Extrait du document:

Petit retour en arrière. Au mois de mars dernier, la jeune femme assiste à une conférence TEDxParis[^2], où Claire Nouvian, directrice de Bloom, présente l’action de cette association contre la pêche en eaux profondes.
Pénélope Bagieu décide alors de s’investir :
« Je voulais faire quelque chose à mon échelle, à part un chèque. Je lui ai alors proposé de mettre en images son discours, de le rendre un peu plus digeste, et compréhensible en 3 minutes. Internet nous offre la chance de pouvoir interpeller facilement l’opinion publique. »

Elle utilise alors la BD comme « cheval de Troie, c’est-à-dire qu’on lit, on comprend, sans même s’en rendre compte » .
Elle revient notamment sur la biodiversité exceptionnelle et méconnue des fonds sous-marins et explique les conséquences dévastatrices de la pêche en eaux profondes, qui détruit tout sur son passage.

Données enregistrées
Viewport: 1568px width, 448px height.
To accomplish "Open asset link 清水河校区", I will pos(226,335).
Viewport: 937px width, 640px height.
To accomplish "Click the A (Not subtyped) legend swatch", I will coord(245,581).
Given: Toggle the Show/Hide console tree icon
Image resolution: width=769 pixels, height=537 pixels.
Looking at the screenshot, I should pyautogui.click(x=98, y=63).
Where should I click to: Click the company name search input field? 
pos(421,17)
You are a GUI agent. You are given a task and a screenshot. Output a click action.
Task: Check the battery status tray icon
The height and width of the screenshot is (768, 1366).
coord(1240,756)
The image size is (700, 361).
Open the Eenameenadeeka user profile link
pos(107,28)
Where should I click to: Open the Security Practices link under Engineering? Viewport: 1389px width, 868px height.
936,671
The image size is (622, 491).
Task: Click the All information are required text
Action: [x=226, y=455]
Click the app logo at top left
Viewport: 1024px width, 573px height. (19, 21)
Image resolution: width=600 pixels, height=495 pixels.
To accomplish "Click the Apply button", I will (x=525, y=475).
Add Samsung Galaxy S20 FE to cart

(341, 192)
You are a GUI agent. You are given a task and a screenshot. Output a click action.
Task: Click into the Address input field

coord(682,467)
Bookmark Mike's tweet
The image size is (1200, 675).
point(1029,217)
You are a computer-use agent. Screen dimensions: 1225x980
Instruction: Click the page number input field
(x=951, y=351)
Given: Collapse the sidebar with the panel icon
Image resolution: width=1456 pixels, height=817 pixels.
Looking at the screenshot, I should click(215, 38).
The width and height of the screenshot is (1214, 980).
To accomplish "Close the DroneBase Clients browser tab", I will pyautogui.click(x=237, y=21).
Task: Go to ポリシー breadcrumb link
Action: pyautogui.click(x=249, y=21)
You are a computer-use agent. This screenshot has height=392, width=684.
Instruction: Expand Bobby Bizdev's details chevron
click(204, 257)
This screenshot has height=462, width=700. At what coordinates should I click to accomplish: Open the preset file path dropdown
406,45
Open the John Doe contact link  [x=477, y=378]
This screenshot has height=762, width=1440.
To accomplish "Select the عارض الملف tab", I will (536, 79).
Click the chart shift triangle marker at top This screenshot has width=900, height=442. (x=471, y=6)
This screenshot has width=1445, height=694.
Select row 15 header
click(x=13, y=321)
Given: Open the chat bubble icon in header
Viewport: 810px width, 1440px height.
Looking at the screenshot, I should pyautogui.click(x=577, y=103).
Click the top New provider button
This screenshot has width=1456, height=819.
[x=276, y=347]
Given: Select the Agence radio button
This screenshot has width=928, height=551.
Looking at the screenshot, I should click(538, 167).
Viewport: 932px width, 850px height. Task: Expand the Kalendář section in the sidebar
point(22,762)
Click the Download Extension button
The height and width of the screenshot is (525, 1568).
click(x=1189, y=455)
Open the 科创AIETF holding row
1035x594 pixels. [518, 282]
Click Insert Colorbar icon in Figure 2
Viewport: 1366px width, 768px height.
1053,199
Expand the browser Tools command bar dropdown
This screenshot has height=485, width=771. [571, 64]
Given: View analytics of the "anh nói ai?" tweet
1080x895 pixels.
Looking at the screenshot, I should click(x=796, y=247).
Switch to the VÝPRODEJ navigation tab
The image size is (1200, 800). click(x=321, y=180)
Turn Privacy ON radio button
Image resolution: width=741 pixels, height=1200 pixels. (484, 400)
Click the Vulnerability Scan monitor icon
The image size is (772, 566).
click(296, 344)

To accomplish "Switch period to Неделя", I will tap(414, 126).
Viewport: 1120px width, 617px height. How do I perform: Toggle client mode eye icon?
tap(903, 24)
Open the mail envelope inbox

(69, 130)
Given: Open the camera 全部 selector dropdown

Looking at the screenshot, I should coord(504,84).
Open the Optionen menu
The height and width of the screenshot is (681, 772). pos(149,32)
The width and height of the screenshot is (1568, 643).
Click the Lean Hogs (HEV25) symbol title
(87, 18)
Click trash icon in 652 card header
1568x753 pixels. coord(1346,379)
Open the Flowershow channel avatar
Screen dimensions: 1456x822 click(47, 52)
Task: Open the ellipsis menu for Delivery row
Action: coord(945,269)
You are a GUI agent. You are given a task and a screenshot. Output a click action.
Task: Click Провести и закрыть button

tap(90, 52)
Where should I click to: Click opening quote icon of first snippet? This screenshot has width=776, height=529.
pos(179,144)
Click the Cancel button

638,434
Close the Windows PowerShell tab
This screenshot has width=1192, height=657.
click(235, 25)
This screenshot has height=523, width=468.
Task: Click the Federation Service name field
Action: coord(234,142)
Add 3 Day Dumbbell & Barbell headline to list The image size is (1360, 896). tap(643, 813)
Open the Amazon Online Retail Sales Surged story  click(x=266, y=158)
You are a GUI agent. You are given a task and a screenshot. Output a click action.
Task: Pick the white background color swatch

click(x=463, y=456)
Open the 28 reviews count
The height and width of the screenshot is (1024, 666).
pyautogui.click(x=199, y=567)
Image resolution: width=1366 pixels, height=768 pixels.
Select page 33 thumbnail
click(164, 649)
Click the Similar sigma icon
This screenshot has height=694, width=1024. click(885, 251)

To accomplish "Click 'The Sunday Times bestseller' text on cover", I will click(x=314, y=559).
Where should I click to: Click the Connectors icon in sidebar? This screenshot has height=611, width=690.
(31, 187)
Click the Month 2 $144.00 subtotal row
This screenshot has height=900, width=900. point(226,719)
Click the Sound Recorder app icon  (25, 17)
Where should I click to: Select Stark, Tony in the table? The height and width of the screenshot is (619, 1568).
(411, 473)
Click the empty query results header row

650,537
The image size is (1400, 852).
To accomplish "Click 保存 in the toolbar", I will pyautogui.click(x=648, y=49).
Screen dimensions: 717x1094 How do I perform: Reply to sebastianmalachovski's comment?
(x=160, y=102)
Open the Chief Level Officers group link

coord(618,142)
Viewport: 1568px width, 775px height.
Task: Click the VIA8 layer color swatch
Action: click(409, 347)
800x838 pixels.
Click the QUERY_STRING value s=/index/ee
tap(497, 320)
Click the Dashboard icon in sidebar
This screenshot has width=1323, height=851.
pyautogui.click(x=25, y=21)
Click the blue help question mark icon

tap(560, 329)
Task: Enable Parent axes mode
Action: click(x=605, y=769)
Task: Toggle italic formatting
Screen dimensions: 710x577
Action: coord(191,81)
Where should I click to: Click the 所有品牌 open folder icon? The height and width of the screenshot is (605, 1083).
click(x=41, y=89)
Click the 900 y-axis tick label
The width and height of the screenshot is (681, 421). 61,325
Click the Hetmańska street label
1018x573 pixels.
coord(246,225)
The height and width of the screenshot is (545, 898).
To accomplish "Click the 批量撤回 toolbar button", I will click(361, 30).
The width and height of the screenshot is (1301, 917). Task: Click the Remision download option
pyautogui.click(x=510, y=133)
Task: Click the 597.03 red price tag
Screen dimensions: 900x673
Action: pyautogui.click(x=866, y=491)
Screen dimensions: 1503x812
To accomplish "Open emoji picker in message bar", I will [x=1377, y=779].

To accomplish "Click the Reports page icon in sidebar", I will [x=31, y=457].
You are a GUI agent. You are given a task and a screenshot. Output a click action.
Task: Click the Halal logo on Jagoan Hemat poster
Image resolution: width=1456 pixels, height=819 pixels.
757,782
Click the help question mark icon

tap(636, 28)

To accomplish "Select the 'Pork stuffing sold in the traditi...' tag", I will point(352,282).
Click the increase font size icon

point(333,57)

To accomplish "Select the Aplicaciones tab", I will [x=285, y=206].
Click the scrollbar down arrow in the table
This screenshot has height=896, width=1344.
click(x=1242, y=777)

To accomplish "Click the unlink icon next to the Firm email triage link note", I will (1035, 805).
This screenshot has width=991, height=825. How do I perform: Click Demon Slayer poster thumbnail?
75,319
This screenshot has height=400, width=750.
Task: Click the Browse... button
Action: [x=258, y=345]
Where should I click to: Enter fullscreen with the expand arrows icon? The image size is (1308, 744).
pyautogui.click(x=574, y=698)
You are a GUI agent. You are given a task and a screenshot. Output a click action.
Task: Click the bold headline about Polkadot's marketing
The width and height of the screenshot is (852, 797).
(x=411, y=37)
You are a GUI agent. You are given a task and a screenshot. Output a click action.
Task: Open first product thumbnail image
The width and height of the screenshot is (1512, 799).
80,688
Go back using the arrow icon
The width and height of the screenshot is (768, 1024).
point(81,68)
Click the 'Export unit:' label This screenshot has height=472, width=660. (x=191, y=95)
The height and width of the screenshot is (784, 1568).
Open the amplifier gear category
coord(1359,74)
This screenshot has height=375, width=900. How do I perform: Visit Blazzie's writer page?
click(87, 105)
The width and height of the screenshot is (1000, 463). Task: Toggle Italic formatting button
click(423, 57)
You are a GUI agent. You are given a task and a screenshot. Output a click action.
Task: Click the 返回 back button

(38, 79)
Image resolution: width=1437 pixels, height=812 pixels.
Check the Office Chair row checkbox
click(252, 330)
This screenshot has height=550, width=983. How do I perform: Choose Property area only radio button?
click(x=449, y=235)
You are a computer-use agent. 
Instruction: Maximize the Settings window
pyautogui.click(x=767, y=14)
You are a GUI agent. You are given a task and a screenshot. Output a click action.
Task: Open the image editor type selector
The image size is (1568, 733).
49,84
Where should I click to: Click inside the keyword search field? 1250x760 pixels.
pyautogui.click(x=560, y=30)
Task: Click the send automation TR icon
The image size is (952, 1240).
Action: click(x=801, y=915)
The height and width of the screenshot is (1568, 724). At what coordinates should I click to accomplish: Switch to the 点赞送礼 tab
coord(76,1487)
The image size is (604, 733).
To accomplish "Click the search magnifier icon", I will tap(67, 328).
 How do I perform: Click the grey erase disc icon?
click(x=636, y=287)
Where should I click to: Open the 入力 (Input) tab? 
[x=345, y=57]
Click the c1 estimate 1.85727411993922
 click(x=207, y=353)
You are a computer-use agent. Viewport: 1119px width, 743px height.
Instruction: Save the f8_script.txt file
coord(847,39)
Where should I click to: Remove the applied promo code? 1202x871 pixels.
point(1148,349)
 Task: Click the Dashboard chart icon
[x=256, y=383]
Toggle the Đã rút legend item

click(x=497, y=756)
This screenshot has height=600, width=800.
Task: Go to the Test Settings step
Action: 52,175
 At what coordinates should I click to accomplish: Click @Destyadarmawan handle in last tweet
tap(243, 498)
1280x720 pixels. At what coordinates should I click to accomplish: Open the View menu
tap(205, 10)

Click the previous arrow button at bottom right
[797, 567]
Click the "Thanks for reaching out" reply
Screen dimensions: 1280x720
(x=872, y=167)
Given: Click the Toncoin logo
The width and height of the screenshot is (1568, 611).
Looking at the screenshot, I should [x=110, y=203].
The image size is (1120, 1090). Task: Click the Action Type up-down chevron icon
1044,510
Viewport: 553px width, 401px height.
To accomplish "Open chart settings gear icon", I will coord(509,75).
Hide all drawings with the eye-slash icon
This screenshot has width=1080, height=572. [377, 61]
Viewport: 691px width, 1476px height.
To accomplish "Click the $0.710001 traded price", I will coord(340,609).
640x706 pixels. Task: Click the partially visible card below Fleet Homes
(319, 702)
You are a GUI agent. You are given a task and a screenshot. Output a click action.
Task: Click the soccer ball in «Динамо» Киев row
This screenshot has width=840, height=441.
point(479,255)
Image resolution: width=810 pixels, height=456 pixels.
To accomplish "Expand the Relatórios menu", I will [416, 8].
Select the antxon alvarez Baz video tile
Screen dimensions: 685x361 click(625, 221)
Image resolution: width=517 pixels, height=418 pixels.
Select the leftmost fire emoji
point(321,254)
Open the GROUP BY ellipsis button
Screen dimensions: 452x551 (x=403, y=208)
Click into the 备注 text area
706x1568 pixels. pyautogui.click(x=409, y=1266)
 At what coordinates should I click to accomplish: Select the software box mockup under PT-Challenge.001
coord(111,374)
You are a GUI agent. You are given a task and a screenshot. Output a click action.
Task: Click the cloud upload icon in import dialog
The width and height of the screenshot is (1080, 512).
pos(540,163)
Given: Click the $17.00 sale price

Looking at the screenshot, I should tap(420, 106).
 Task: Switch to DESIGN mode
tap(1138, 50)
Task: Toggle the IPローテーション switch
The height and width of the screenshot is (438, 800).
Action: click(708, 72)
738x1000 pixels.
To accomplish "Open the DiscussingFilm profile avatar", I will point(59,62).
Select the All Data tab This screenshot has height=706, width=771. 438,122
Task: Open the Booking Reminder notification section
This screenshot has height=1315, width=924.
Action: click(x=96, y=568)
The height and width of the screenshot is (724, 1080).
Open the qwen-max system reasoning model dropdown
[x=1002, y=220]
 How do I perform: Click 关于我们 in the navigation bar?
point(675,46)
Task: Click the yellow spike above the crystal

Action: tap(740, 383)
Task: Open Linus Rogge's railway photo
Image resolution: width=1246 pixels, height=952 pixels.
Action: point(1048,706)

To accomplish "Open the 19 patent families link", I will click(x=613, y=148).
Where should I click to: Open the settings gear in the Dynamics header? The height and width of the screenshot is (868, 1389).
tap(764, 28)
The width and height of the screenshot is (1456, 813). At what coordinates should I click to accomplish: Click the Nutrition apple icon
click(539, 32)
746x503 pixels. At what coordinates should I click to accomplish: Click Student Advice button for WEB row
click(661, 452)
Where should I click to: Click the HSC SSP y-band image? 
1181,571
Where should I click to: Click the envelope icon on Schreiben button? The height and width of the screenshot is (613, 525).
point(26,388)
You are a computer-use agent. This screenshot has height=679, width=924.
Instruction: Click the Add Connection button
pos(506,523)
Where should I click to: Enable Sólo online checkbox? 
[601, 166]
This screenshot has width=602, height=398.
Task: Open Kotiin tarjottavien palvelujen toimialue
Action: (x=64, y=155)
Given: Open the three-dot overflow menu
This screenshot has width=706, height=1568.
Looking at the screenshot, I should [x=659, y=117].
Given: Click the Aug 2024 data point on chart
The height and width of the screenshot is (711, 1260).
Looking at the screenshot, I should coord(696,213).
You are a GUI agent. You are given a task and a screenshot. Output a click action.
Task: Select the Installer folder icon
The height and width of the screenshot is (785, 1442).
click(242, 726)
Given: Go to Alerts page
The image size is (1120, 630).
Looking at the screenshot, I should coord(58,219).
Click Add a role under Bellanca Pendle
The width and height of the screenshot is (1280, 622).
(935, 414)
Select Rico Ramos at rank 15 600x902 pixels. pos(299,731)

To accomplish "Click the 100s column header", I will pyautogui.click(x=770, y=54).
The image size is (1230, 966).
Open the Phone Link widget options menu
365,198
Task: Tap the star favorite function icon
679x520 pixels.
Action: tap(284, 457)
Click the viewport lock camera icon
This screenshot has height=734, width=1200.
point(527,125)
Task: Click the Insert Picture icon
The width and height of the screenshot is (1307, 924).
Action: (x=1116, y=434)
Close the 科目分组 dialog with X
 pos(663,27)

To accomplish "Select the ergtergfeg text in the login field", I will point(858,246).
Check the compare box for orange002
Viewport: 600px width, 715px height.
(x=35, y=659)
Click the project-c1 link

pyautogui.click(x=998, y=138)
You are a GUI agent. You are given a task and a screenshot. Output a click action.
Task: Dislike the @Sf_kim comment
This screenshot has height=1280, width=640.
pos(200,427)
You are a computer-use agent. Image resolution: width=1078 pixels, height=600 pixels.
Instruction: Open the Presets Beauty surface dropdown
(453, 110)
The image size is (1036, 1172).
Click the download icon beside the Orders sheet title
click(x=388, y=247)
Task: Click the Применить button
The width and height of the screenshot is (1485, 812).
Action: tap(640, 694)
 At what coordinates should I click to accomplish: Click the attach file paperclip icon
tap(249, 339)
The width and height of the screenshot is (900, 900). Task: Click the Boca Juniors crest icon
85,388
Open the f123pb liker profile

Questions à traiter:
**A.** Répondez à ces questions sur le texte consacré à Pénélope Bagieu et à Bloom :
(i) Lors de quel événement Pénélope Bagieu a-t-elle entendu Claire Nouvian présenter l'action de Bloom ?
(ii) En combien de minutes voulait-elle rendre le discours compréhensible ?
(iii) À quoi compare-t-elle la BD ?
**B.** Poursuivez le texte consacré à Pénélope Bagieu et à la pêche en eaux profondes, à partir de sa dernière phrase.

Réponses attendues:
**A.**
(i) Lors d'une conférence TEDxParis, au mois de mars dernier.
(ii) En 3 minutes.
(iii) À un « cheval de Troie ».

**B.**
Illustration - Le succès fou d’une pétition sur la pêche

Elle dénonce aussi le fait que cette technique est subventionnée et désigne Intermarché, qui possède 6 des 9 bateaux français autorisés à pratiquer ce type de pêche. Claire Nouvian résume ainsi le travail de la dessinatrice :
« Elle a réussi à aborder un sujet très sérieux, à inclure des chiffres précis tout en aboutissant à un travail drôle. En quelques minutes, vous avez compris toute la toxicité de ce modèle économique de façon simple et amusante. »
Pour finir, Pénélope renvoie vers la page de la pétition. Or, son compte twitter affiche plus de 114 000 abonnés. « Elle nous a alors prévenus que d’ici à la fin de semaine, nous devrions atteindre les 100 000 signatures. Pour nous, 20 000 de plus, ça aurait déjà été une petite victoire. »

«Le gouvernement ne peut ignorer une telle mobilisation»

Les deux femmes sont loin du compte. La page de la BD est « likée » 192 000 fois en 48 heures, retweetée 5 000 fois, partagées sur Facebook à tout-va… L’affluence sur le site de Bloom pour signer la pétition est telle que les serveurs de l’association lâchent.
« On était déprimés. Imaginez, on bosse sur ce sujet depuis dix ans, ça fait dix ans qu’on souhaite une telle audience et, tout d’un coup, ça nous arrive. Toutes les campagnes rêvent de devenir virales. Là, ça devient le cas, et la technique nous lâche… »
Finalement, les serveurs finissent par repartir, et la pétition continue d’engranger des signatures.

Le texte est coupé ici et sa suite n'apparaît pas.